- Exercise task
Rewrite the data starting at the line that contains "Release Note (52, 1784)" and ending at the line that contains "Imprint (18, 1822)", with "Privacy" swapped for "Data Protection" each time it appears and everything else left unchanged. Return only those lines.
* start *
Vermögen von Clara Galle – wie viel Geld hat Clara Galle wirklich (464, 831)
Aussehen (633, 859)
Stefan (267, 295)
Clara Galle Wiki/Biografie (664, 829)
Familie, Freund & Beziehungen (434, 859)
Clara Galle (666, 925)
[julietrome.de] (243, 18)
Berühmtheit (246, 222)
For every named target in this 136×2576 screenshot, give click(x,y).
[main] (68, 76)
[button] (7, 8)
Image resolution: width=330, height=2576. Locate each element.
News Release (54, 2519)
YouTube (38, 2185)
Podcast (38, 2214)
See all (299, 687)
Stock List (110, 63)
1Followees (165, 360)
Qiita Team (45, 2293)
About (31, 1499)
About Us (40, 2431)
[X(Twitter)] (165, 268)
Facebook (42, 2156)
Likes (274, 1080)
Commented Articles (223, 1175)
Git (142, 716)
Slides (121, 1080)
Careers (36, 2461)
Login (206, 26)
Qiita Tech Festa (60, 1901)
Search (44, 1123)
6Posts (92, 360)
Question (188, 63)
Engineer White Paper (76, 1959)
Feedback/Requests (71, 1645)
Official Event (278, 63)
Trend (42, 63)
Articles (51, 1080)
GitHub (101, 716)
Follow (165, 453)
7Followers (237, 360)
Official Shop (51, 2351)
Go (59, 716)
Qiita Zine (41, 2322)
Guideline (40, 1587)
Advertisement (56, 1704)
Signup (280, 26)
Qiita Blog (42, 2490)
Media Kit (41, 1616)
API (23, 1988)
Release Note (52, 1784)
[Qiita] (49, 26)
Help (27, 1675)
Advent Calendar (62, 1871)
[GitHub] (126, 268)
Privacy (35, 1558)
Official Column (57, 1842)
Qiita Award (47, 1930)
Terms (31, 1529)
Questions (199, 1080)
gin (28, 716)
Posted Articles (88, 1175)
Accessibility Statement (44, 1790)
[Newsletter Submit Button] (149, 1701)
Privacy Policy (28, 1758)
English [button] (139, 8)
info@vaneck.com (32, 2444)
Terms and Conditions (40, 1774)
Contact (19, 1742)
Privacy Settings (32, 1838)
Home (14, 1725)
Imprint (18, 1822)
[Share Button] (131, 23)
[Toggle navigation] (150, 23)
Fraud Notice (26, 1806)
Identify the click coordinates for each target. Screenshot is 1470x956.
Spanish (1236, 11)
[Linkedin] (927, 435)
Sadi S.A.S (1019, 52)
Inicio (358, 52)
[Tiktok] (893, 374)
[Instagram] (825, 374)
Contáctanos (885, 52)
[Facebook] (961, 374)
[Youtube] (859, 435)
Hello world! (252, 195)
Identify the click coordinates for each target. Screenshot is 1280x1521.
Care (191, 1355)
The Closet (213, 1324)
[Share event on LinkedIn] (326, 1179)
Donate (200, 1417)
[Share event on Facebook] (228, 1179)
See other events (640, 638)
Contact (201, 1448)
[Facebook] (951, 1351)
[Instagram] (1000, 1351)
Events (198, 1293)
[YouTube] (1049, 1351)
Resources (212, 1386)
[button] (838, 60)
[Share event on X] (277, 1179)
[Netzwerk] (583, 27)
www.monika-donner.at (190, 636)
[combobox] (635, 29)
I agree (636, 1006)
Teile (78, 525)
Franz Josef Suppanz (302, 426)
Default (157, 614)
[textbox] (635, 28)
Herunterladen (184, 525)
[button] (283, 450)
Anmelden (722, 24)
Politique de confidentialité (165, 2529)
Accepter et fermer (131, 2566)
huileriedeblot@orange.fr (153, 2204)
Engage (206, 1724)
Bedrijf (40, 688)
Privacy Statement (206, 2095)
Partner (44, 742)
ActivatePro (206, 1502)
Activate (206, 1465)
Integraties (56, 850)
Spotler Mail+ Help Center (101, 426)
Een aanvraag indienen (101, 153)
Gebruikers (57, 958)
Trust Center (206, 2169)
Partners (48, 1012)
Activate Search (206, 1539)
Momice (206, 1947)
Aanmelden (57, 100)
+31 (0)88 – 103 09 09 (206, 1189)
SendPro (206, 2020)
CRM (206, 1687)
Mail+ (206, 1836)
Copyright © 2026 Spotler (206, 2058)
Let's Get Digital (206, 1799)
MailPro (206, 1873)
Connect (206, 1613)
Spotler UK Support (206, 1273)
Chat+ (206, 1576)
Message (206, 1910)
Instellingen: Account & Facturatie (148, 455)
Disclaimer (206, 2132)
* end *
- Exercise solution
Release Note (52, 1784)
[Qiita] (49, 26)
Help (27, 1675)
Advent Calendar (62, 1871)
[GitHub] (126, 268)
Data Protection (35, 1558)
Official Column (57, 1842)
Qiita Award (47, 1930)
Terms (31, 1529)
Questions (199, 1080)
gin (28, 716)
Posted Articles (88, 1175)
Accessibility Statement (44, 1790)
[Newsletter Submit Button] (149, 1701)
Data Protection Policy (28, 1758)
English [button] (139, 8)
info@vaneck.com (32, 2444)
Terms and Conditions (40, 1774)
Contact (19, 1742)
Data Protection Settings (32, 1838)
Home (14, 1725)
Imprint (18, 1822)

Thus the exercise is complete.